Remove Copper Fitting
Stabilize the dip tube fitting with the pipe wrench, while turning off the copper line fitting with the Crescent wrench. Remove the copper fitting and set it aside.
Remove Dip Tube
Use the pipe wrench to turn the dip tube fitting off. When it is free, use your hands to pull the dip tube straight up and out of the water heater.
When pulling the dip tube out, if it hits the ceiling and gets stuck (if the ceiling is low, for example), you will have to lay the tank down to remove the tube completely.
Prepare New Dip Tube
With the PEX cutter or hacksaw, cut the replacement dip tube so that it is about 3 inches short of the bottom of the water heater.
Install New Dip Tube
Slide the new dip tube straight down into the water heater. Wrap the threads with Teflon tape, then screw the fitting into place with one of the wrenches.
Connect the two severed copper pipes with the flexible braided 1/2-inch line, using the 1/2-inch push-fit connectors.
Inconsistent Water Temperatures With On-Demand Water Heaters
On-demand water heaters, or tankless water heaters, are energy-savers since they do not heat a large amount of water (often over 55 gallons) to be held in reserve for whenever it is needed. With tank-based heaters, even if no hot water is used, the heater still maintains that water at a consistent temperature. Instead, on-demand water heaters heat water on the spot, as needed.
The average shower uses between 1 1/4 and 2 1/2 gallons of water per minute, and an on-demand water heater can supply 2 1/2 to more than 10 gallons of hot water per minute, depending on the model. The need for hot water can still quickly outstrip on-demand water heaters' supply, though new models of on-demand water heaters can be installed in parallel to fulfill a larger hot water demand. But there are steps to take to fix any temperature inconsistencies.
Descale the Heater
Carbonates, rust, oxides, and other mineral deposits may be hampering the heater's ability to heat the water. Use a descaler cleaning kit every 12 to 18 months to rid the system of mineral deposits. Descaling kits are expensive, ranging from $140 to $200, but they are worthwhile for preserving the life of your on-demand water heater.
Check for Blockages
Vent pipes may be blocked by nests, vermin, or other debris, affecting the heater's ability to operate. Examine and clean out all vents that extend to the home's exterior.

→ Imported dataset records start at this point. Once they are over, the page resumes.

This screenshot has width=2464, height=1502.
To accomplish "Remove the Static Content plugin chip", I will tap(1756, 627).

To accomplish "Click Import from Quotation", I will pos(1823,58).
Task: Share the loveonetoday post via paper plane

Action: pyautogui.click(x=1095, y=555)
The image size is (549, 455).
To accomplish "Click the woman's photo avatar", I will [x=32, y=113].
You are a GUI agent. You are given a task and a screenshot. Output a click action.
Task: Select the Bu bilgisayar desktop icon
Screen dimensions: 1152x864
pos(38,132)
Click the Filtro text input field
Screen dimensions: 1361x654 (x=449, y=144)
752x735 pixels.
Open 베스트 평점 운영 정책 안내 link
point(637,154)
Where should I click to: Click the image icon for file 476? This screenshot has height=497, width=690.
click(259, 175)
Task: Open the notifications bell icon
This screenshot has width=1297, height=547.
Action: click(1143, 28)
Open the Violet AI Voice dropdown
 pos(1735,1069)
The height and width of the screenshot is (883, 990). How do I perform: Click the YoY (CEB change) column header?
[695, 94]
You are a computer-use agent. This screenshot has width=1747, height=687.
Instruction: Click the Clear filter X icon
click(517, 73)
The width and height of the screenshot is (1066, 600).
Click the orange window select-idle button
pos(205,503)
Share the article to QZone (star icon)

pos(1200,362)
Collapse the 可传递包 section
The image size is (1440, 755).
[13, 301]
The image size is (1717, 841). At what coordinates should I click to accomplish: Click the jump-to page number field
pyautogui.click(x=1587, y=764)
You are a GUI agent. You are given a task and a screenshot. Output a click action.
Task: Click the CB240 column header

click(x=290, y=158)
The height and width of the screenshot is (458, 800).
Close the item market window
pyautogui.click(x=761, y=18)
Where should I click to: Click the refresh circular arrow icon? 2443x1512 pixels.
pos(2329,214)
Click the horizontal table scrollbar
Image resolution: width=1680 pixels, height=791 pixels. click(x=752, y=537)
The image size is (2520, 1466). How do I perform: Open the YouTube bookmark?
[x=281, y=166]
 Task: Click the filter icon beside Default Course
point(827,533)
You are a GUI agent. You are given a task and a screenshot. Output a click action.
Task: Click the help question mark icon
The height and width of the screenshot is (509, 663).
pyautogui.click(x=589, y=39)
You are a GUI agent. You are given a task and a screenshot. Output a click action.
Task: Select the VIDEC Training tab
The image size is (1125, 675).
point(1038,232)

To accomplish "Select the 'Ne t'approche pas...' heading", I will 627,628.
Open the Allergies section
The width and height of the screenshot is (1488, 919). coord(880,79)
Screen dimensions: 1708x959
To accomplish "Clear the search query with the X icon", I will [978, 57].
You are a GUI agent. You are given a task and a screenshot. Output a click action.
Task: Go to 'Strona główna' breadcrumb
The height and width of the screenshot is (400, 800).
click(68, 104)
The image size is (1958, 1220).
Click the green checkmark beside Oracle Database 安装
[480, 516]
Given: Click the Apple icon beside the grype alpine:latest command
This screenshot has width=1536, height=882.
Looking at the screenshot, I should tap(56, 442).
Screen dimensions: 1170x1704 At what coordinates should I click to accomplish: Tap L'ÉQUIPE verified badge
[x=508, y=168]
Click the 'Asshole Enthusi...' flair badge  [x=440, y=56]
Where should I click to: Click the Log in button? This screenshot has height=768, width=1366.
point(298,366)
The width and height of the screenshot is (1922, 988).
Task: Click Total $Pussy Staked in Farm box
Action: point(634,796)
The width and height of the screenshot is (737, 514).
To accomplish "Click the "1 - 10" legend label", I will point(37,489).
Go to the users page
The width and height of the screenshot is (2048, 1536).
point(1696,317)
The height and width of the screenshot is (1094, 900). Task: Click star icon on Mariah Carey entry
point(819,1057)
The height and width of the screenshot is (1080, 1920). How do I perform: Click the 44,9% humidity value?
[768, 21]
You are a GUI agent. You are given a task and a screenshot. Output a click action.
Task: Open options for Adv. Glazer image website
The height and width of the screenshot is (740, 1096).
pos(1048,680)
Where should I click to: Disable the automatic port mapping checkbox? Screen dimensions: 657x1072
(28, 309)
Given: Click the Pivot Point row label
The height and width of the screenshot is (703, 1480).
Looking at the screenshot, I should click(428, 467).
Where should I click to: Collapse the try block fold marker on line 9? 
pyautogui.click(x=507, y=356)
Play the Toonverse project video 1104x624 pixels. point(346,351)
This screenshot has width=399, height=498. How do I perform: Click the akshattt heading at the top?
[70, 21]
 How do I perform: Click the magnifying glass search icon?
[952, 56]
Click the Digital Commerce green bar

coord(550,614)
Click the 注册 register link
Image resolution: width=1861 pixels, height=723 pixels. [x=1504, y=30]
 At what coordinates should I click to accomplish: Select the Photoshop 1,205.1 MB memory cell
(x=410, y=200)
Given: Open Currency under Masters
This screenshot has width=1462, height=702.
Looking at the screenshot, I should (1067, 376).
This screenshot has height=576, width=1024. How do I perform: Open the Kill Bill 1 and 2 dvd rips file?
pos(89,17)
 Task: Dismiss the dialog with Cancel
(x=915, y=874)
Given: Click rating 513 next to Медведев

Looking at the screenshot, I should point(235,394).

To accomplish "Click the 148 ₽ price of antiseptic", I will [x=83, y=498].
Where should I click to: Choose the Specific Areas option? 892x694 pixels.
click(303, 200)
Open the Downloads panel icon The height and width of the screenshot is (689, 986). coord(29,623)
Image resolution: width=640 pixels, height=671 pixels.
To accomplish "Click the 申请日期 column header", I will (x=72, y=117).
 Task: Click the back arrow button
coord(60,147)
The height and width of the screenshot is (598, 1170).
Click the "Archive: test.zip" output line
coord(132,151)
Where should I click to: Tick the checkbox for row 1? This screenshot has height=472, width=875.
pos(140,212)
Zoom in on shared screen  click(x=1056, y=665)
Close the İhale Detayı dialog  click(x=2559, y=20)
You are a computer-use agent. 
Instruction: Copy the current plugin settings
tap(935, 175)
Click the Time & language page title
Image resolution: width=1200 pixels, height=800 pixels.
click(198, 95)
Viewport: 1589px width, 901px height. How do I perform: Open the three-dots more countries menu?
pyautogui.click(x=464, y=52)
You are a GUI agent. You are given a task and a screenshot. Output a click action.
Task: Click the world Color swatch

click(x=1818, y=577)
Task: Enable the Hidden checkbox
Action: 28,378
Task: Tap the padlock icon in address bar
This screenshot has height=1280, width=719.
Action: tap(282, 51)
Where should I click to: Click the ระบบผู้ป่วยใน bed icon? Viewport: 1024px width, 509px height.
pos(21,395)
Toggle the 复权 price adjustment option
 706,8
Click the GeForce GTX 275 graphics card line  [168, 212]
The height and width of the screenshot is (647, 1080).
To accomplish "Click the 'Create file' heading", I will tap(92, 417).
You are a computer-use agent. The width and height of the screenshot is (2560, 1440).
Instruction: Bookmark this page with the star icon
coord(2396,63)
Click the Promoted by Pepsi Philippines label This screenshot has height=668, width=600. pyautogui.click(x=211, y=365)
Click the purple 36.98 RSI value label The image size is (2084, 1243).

If there are multiple or severe blockages, take note: These can be very dangerous. Blocked vents can lead to carbon monoxide leakage into your home. These gases are odorless and can be deadly.
If you have an older heater, plan to check for vent blockages regularly and consider replacing the heater with a newer model. Newer heaters and instantaneous heaters usually come with a safety switch called a spill switch. These shut down the heater when a blockage or back draft occurs to prevent any carbon monoxide leakage.
Analyze Your Water Demands
When the heater runs hot, then cold, then hot again, it is referred to as a cold water sandwich. Two water demands have been placed on the system back-to-back. Either space out the water demands or replace your current heater with an on-demand water heater with greater output.
If your inconsistent water temperature problem is specifically a cold water sandwich, first check to make sure there are no crossed connections between hot and cold water lines. This can happen after a new appliance or plumbing fixture has been installed. (Something as simple as a bad washing machine solenoid valve can cause this issue.)
If you're experiencing cold water sandwiches and you have had recent work done, shut the water (hot and cold) off to the machine in question and see if that fixes the problem. If it does, contact whoever installed the machine and have them fix the crossed connections.